**Available records:**

____

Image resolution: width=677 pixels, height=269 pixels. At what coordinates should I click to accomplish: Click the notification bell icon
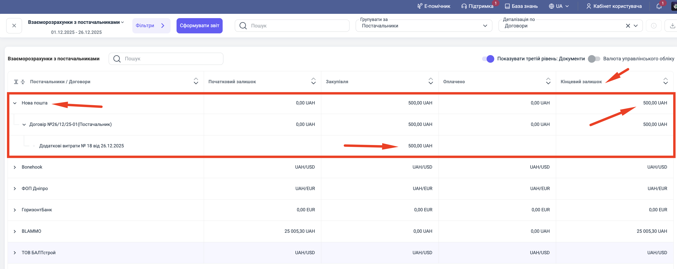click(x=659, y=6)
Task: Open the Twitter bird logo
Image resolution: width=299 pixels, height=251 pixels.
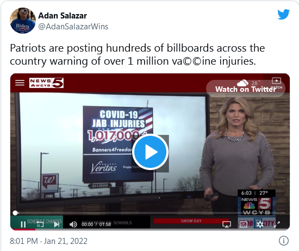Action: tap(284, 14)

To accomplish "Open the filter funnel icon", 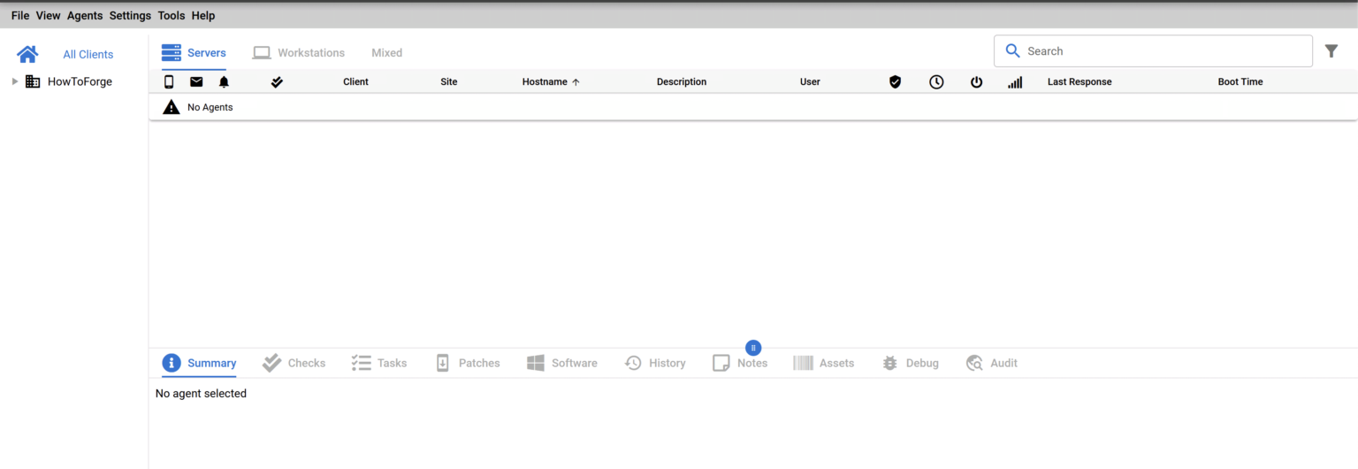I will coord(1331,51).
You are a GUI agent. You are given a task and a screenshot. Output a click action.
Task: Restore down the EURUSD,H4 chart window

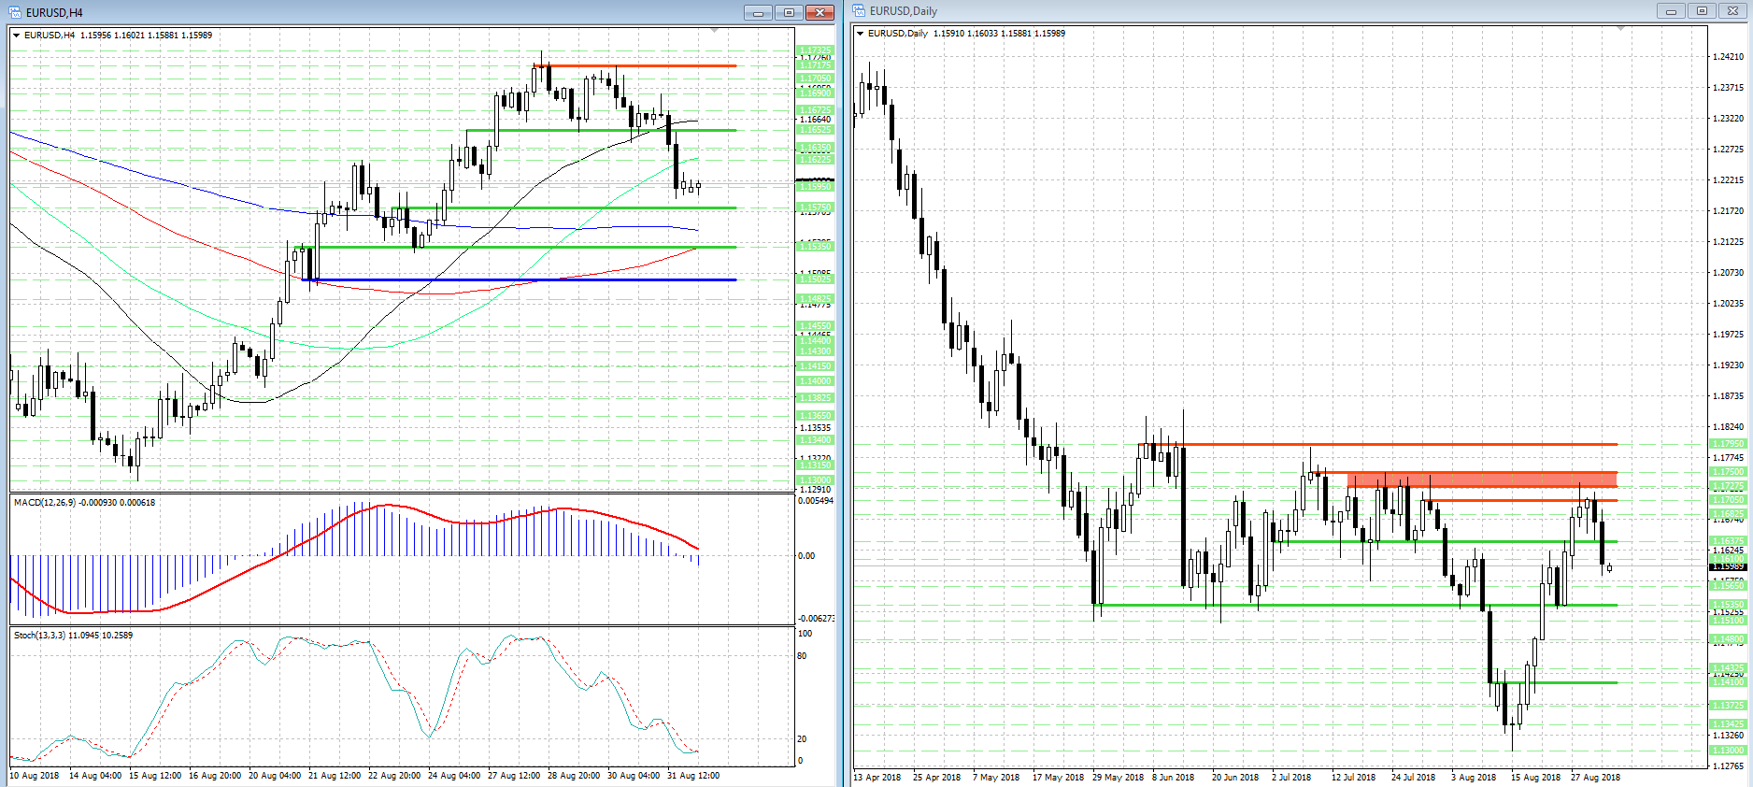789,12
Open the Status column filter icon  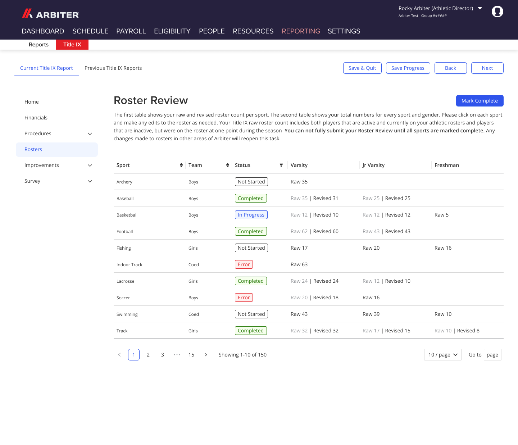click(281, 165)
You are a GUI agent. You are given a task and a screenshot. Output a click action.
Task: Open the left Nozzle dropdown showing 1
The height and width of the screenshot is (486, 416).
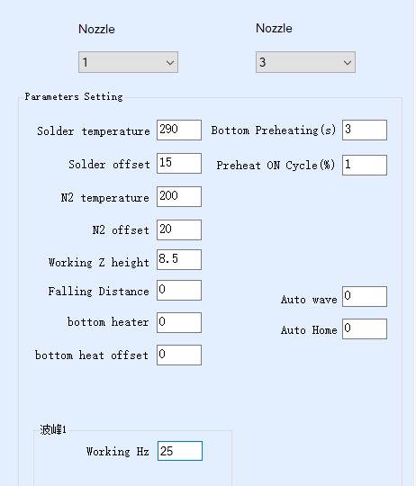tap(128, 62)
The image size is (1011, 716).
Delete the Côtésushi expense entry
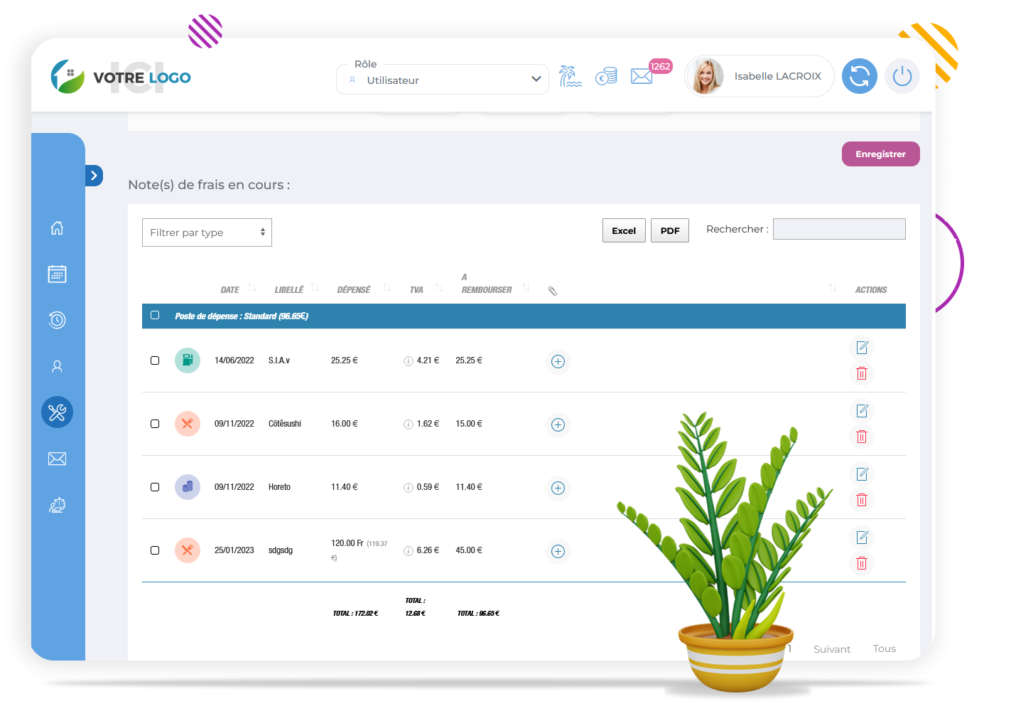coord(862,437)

____

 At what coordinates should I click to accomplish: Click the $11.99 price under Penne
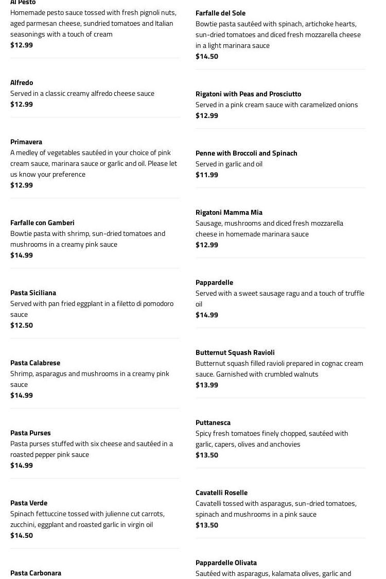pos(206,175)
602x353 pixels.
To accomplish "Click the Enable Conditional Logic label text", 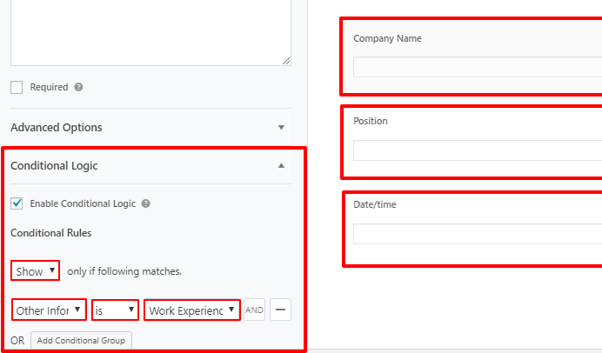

____

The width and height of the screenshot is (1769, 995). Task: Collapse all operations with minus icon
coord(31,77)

____

**Requirement:** Could you retype the lines from the one containing "price under Penne" up to and including the one containing "the Enable Conditional", character for character, leaving the pictures out?

**Task result:**
 At what coordinates should I click to accomplish: Click the $11.99 price under Penne
pos(206,175)
602x353 pixels.
To accomplish "Click the Enable Conditional Logic label text", 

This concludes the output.